Una doppia personale, una mostra dalle forme eteroclite, mai così affini alla produzione del Museo Di Maggio. Con l’avvenenza che caratterizza gli spazi e le scelte delle collezioni che sfilano in via Tadino, sono ora presenti le opere scelte di Tamaso e l’installazione multimediale di Mazzella.

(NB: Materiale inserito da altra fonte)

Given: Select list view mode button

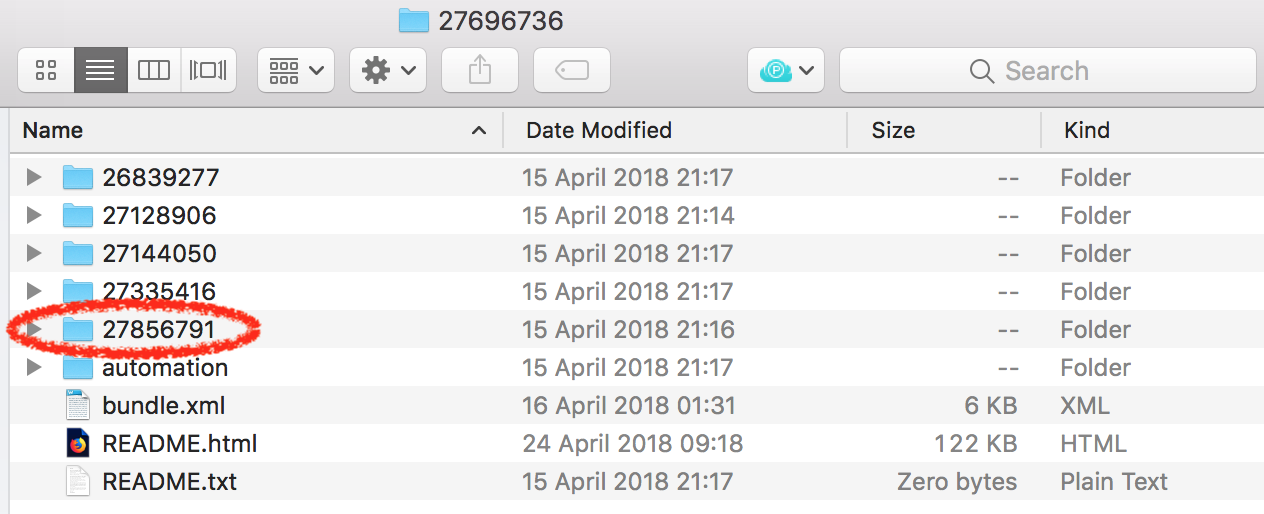Looking at the screenshot, I should point(100,70).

Per quanto riguarda la breve rassegna del pittore, scultore e disegnatore
Michele Tamaso (Milano, 1937), la scriminatura particolare dei lavori in mostra mantiene le impronte più
essenzialiste espresse dalle linee espositive precedenti. Le opere di Tamaso ripercorrono 14 anni di attività artistica, culturale e di pensiero, ridisegnando i concetti peculiari indagati dal milanese. Non è però stato incluso un mutamento radicale del suo precetto stilistico, avvenuto nel 1993, quando per la prima volta compare la dicitura della linea retta, che riecheggia un avvicinamento alla forma geometrica già riscontrato in alcune opere precedenti. Dodici anni dopo, invece, nel 2005, dopo essersi dedicato a lungo e con intensità alla scultura, Tamaso avverte la necessità di aggiungere alla propria ricerca pittorica le conclusioni alle quali è pervenuto, riversandole nell’immediato tridimensionale.

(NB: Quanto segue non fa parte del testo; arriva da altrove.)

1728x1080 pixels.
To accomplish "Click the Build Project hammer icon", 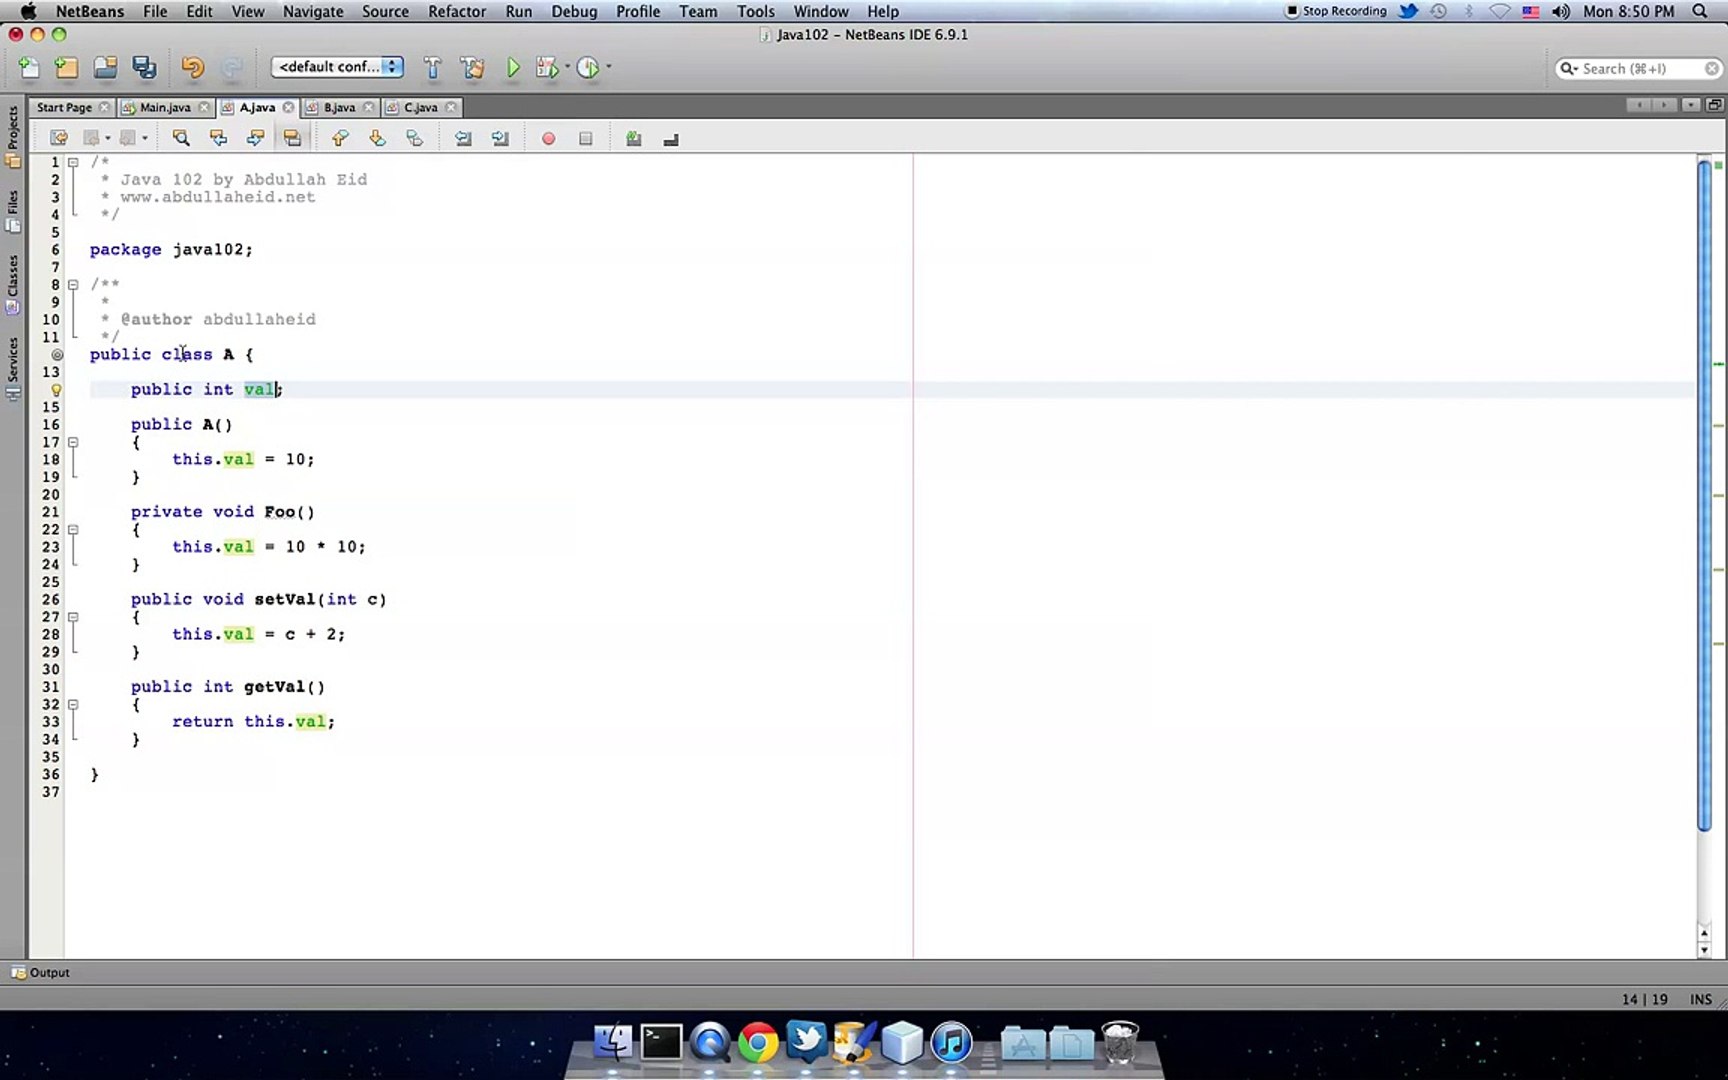I will pos(432,68).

Dunque, le opere allestite da Mudima includono il lavoro di Tamaso dal ‘94, esponendo anche i
Progetti urbani che accompagnano le ultimissime
Proporzioni, terminate nei primi mesi del 2008. I dipinti alle pareti sono segni verticali che descrivono solidi, cilindri, quinte di taglio che si proiettano in avanti, seguendo l’istinto di una frattura verticale. Fessure profonde e scure che si corrispondono parallelamente, come a indicare un vuoto, un palpito buio che congiunge le superfici di ciascun segmento compositivo e lo rende vicino.
Le pareti che Tamaso dipinge sono due divisioni concave che restituiscono slancio allo sguardo, obbligando lo spettatore a una visione verticale, che non ha inizio né fine rispetto al taglio incorniciato, deciso della campitura. Come scrive l’artista stesso, anche se in maniera ellittica: “
Costruiamo un complesso di forme esatte e complementari di cui non conosciamo la fine; vengono a noi e si allontanano e sino a dove non sappiamo”.

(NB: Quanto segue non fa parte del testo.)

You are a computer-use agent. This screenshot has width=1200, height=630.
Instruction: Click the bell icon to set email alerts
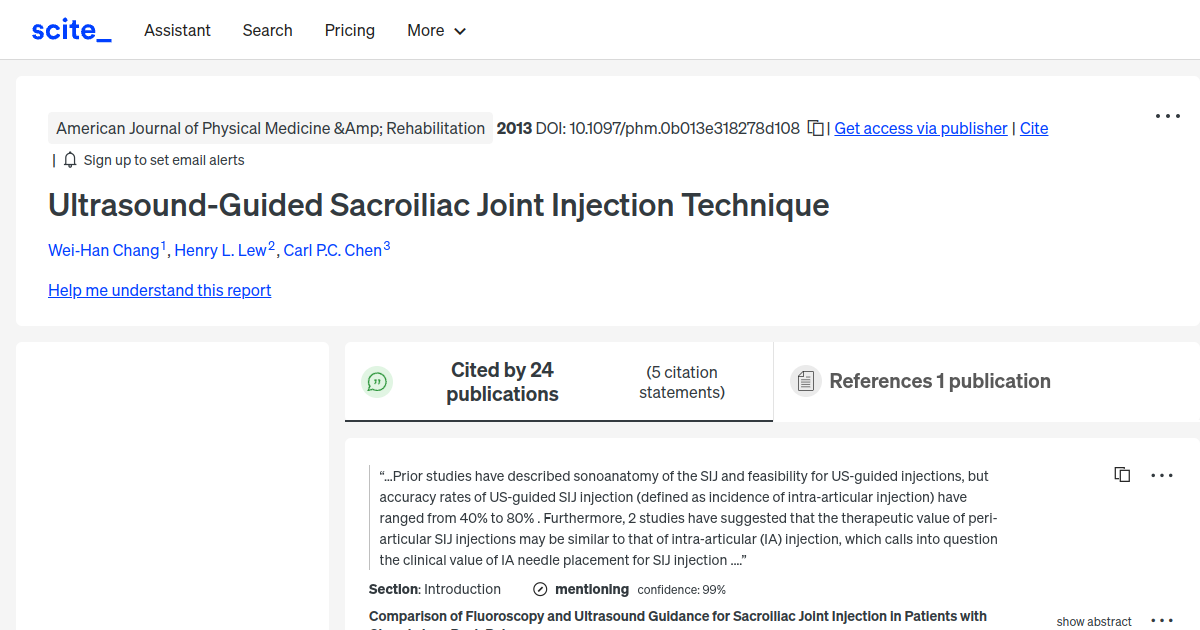click(x=68, y=159)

Molto meno ambivalente e astratto risulta il tema d’ispirazione omerica scelto da
Marcello Mazzella (Napoli, 1965) per rievocare e contemporaneizzare la figura del Cavallo di Troia e la guerra dei dieci anni, fino ad arrivare a certi virus informatici dei nostri giorni, definiti anch’essi
trojan horses.
Il suo lavoro performativo-installativo è un bassorilievo realizzato in polistirolo espanso, sul quale viene proiettato un video documentale. Solo grazie ai visitatori, l’interazione completa e trasforma il
Cavallo di Troia, dipanandolo attraverso una serie illimitata di varianti.